The answer to your question would be an average across all mini-batches of your Test set, as the Test set is supposed to represent an unbiased representation of how that NN may perform in the wild. Another way of stating this would be that the test set (since you haven't tuned your hyper-parameters to do well on that set) should represent how well your network generalizes, which is the goal for any network.

It would likely be considered deceptive academic practice to cherry-pick the best mini-batch for publishing results, and generally any published results should be able to be reproduced by other researchers. If you artificially conflate your accuracy by choosing the best mini-batch, that would make replication of your results difficult for other researchers and would likely lead other researchers to question the validity of your claims.

Examples of this can be seen in other areas of Science: many researchers have swiftly ruined their careers by publishing results that are not able to be reproduced by other researchers.

While I can't explicitly tell you whether or not this is typical of academic publications in this field of study, it is definitely unethical, probably immoral, and, as you have already stated yourself, not good practice.

Record extracts:

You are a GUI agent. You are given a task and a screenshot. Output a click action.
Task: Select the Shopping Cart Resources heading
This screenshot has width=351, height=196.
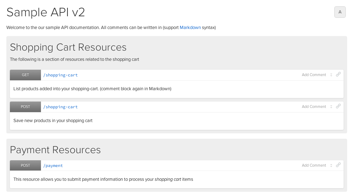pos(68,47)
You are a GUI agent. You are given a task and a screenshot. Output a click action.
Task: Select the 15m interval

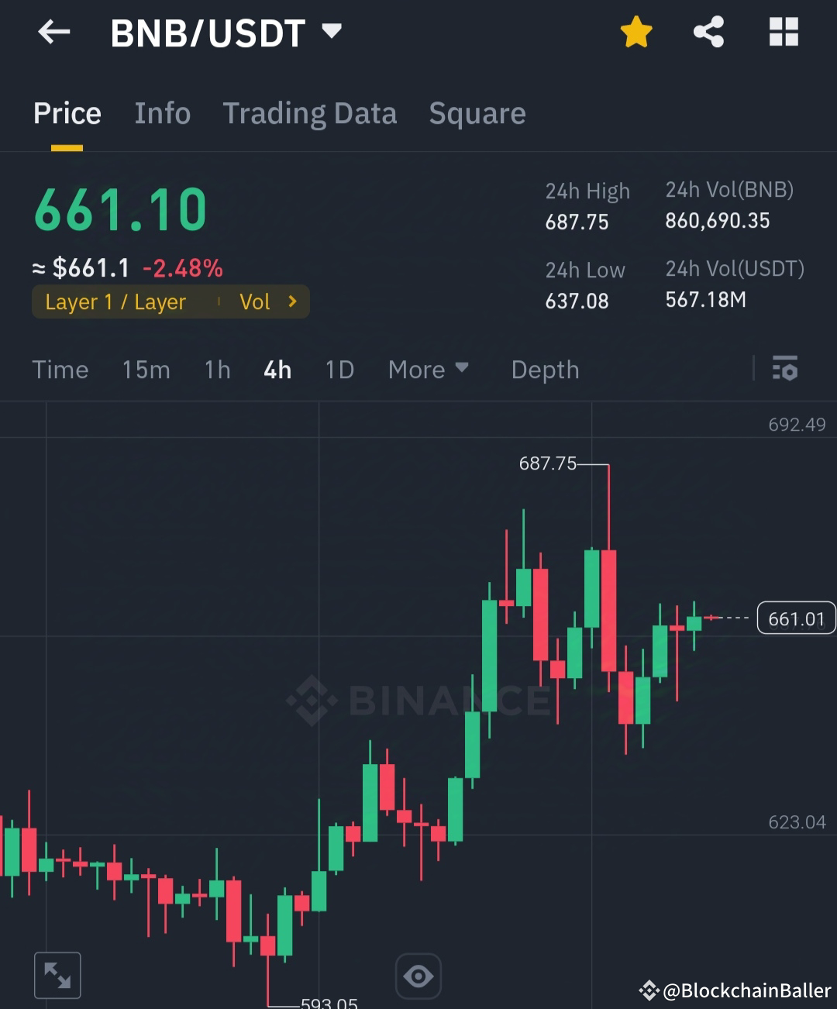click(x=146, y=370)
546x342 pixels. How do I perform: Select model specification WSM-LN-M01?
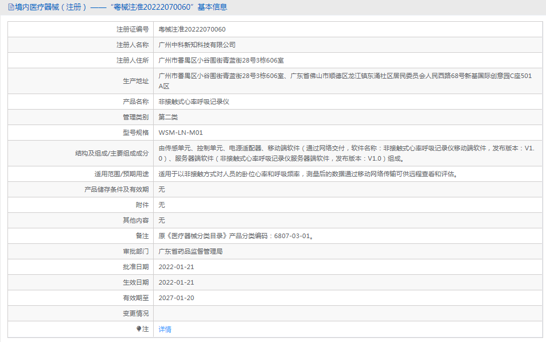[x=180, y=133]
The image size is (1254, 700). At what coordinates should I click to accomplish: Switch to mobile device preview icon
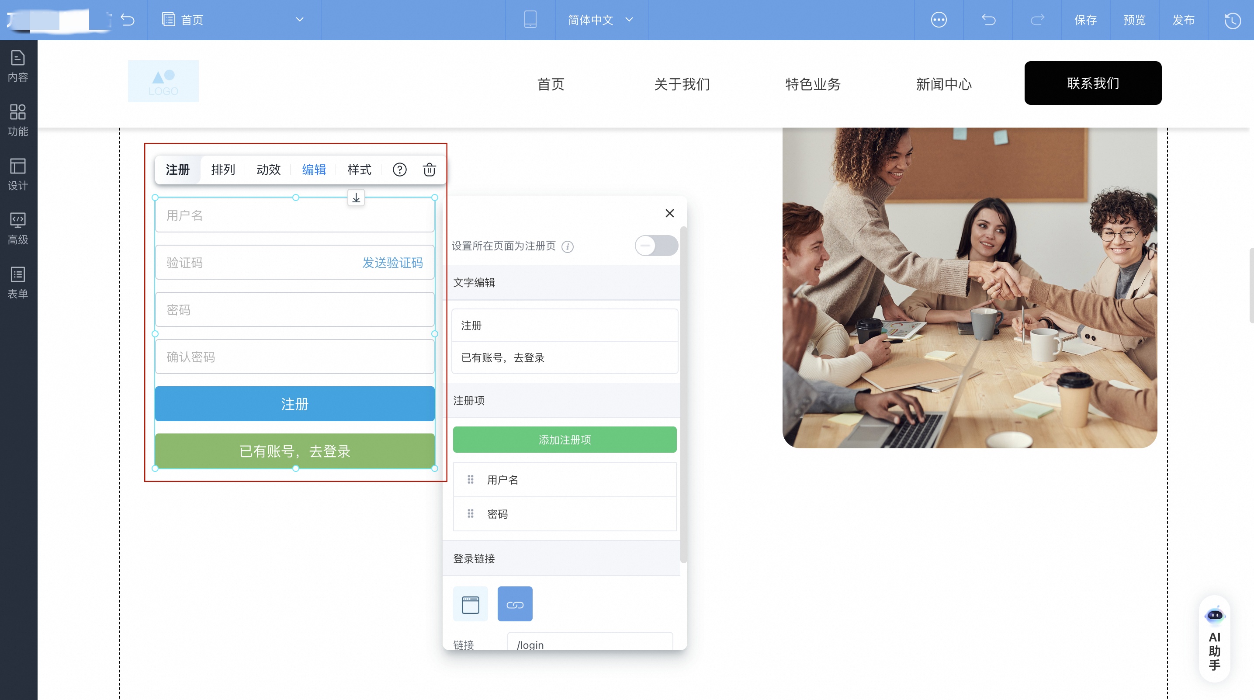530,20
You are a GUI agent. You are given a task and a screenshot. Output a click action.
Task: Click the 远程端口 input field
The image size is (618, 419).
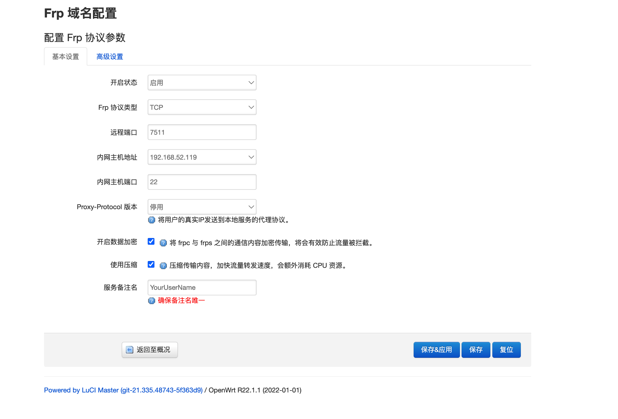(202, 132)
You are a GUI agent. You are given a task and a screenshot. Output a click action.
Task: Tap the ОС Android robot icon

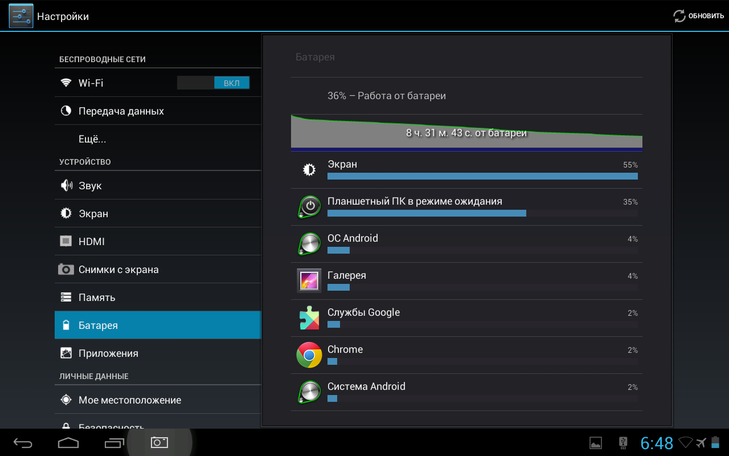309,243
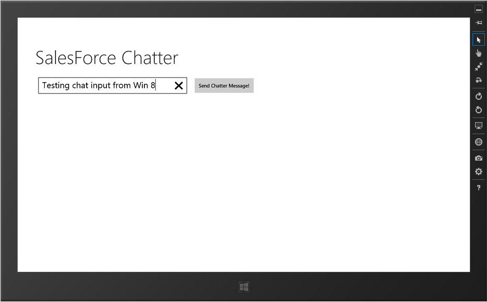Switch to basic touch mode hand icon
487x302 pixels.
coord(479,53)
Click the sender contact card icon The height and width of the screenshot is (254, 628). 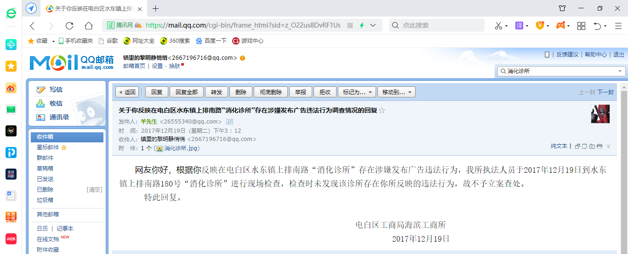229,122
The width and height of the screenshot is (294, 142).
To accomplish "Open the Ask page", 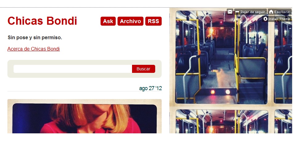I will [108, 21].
==
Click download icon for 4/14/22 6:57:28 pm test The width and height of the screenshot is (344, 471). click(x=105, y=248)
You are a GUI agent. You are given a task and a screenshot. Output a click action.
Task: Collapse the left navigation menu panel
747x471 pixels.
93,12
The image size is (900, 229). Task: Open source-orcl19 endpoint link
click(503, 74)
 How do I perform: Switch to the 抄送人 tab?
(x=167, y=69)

Problem statement: Copy the passage of the text above about reporting test accuracy, between "Examples of this" and "not able to be reproduced by other researchers.", inclusive, changing "careers" to "reputations".

Completed exercise:
Examples of this can be seen in other areas of Science: many researchers have swiftly ruined their reputations by publishing results that are not able to be reproduced by other researchers.